[Text provided]:

━━━━━━━━━━━━━━━━━━━━━━━━━━━━━━

What grade were/are you in?:
11th

What grade will you be in next year?:
12th. SENIORSSSSS

How old are you?:
the big 17

What were your classes for the year?: (kind of ASB for 0)

1. ap english/ touchton

2. sculpture/ imerson
3. math analysis/ shelton
4. physics honors/ houston

5. apush/ maclellan
6. T.A./ maclellan


What was your favorite class and why?: apush was my favorite! our conversations were always so ridiculous and funny. i loved kat, chris, and i's random pictures. the workload was a killer but all of the hard work paid off.


How many detentions did you get? none

Did you ever get caught with your cell phone?:
yeah, but my teachers dont care.

In what classes did you eat/drink in?:
all


What song(s) remind you of this school year?:
ghost ride it-mistah fab, escape-gwen stefani, back at one- bryan mcknight

What were your favorite things about this school year?:
holidays, breaks, oh...and the midterms of course...

Any new friends?:
yes! ive met my best friends this year.

What was your favorite sports game?: the tiki match

Who was your favorite senior? bijan.

Who was/is your favorite junior?: myself

Who was/is your favorite sophomore?: the girls in my math class. serena and jessica

Who was/is your favorite freshman?: matt's sister


What did you think about the senior class?:
aighhttt

What did you think about the junior class?:
no school spirit! we need more

What did you think about the sophomore class?
very spiritied. their hc skit was goodddd

What did you think about the freshman class?:
cute and tiny! i cant believe i was like that before. oh wait, im still the same size.

If you could change one thing about this school year, what would it be?
oh there's many...but i wish i didnt say the things i said, i wish i did my quiet times, and i wish i tried harder 1st semester.

What are you looking forward to most next year?:
everything during 2nd semester

What you are NOT looking forward to?:
college apps


Tuesday, June 12, 2007

learn from mistakes.

hm..i really don't know if i should be talking about this right here, but here it is.

i never thought that id write anything like this. oh well.

NOTE: this is written from a girls perspective, so its basically about me and a boy. still, i think it could be helpful to guys too, and if they do read it, switching the he/him to she/her (etc) will be useful.

so...

three weeks ago, i broke up with my boyfriend of 5 months. when i did though, i assumed that we would get back together; wow, i was so wrong. i told him that i thought that we should get back together, but he disagreed because he thought it wouldnt work out since we constantly got into stupid fights towards the end of our relationship. nevertheless, even if the topic was a dumb disagreement, it doesnt change the fact that we got in arguments often. plus, these arguments were a result of much larger issues we failed to talk over. i regret many things i did and said, but those are in the past. i wish i could do something about it, but there's not much i can change. i can only improve myself to be a better person.

━━━━━━━━━━━━━━━━━━━━━━━━━━━━━━

[Information supplied]:
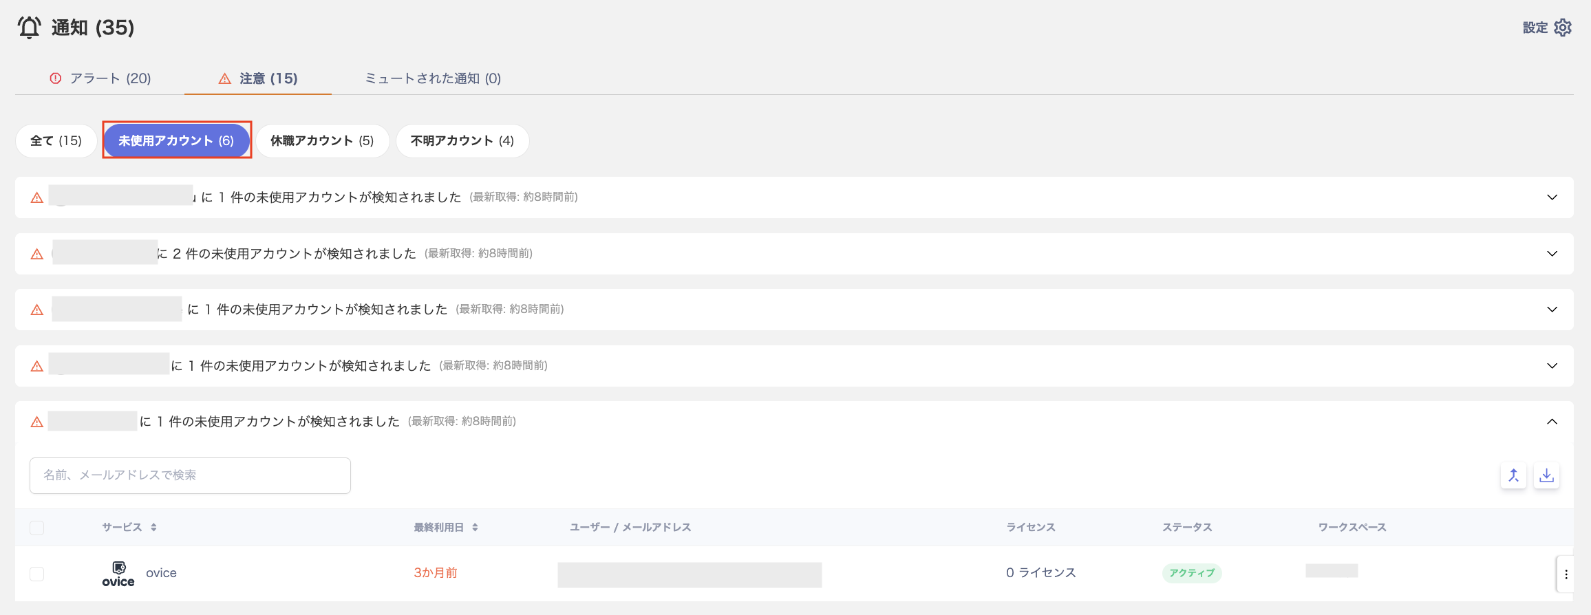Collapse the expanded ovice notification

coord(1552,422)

━━━━━━━━━━━━━━━━━━━━━━━━━━━━━━

[Exercise instructions]:
- A) Repeat the blog post from "If you could" up to and including "learn from mistakes.", substituting "scholarship applications" for "college apps".
- B) According to the blog post, how long had the writer been dating the boyfriend before breaking up with him?

[Responses per task]:
- A)
If you could change one thing about this school year, what would it be?
oh there's many...but i wish i didnt say the things i said, i wish i did my quiet times, and i wish i tried harder 1st semester.

What are you looking forward to most next year?:
everything during 2nd semester

What you are NOT looking forward to?:
scholarship applications


Tuesday, June 12, 2007

learn from mistakes.

- B) 5 months.